WORK TASK: Return all the entries below exactly as they were given.

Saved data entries
• • • • • • •

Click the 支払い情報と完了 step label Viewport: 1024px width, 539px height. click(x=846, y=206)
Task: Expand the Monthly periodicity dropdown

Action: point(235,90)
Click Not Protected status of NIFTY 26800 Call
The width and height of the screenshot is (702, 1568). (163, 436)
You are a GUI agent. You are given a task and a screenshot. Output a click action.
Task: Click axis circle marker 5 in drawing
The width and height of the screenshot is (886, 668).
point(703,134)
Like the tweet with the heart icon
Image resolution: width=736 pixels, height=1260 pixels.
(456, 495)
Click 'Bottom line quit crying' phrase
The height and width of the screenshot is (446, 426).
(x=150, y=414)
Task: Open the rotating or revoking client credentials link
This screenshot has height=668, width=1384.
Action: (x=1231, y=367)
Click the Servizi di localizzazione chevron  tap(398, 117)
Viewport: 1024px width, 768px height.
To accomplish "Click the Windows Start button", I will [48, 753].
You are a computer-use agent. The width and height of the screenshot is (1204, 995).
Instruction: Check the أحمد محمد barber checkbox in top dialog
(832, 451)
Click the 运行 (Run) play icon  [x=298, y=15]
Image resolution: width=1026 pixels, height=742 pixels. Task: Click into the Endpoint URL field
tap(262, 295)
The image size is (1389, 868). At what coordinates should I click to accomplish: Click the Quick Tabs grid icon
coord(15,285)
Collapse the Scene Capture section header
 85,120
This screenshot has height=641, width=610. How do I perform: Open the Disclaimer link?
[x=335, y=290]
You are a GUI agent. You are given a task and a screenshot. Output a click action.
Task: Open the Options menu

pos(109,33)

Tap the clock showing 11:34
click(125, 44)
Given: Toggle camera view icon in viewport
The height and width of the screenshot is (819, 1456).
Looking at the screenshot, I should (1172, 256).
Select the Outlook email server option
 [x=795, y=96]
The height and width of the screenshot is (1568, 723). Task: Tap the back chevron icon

• • • • • • •

YOUR RESPONSE:
Click the 支払い情報と完了 step label Viewport: 1024px width, 539px height. click(x=846, y=206)
Task: Expand the Monthly periodicity dropdown

Action: point(235,90)
Click Not Protected status of NIFTY 26800 Call
The width and height of the screenshot is (702, 1568). (163, 436)
You are a GUI agent. You are given a task and a screenshot. Output a click action.
Task: Click axis circle marker 5 in drawing
The width and height of the screenshot is (886, 668).
point(703,134)
Like the tweet with the heart icon
Image resolution: width=736 pixels, height=1260 pixels.
(456, 495)
Click 'Bottom line quit crying' phrase
The height and width of the screenshot is (446, 426).
(x=150, y=414)
Task: Open the rotating or revoking client credentials link
This screenshot has height=668, width=1384.
Action: (x=1231, y=367)
Click the Servizi di localizzazione chevron  tap(398, 117)
Viewport: 1024px width, 768px height.
To accomplish "Click the Windows Start button", I will [48, 753].
You are a computer-use agent. The width and height of the screenshot is (1204, 995).
Instruction: Check the أحمد محمد barber checkbox in top dialog
(832, 451)
Click the 运行 (Run) play icon  [x=298, y=15]
Image resolution: width=1026 pixels, height=742 pixels. Task: Click into the Endpoint URL field
tap(262, 295)
The image size is (1389, 868). At what coordinates should I click to accomplish: Click the Quick Tabs grid icon
coord(15,285)
Collapse the Scene Capture section header
 85,120
This screenshot has height=641, width=610. How do I perform: Open the Disclaimer link?
[x=335, y=290]
You are a GUI agent. You are given a task and a screenshot. Output a click action.
Task: Open the Options menu

pos(109,33)

Tap the clock showing 11:34
click(125, 44)
Given: Toggle camera view icon in viewport
The height and width of the screenshot is (819, 1456).
Looking at the screenshot, I should (1172, 256).
Select the Outlook email server option
 [x=795, y=96]
The height and width of the screenshot is (1568, 723). Task: Tap the back chevron icon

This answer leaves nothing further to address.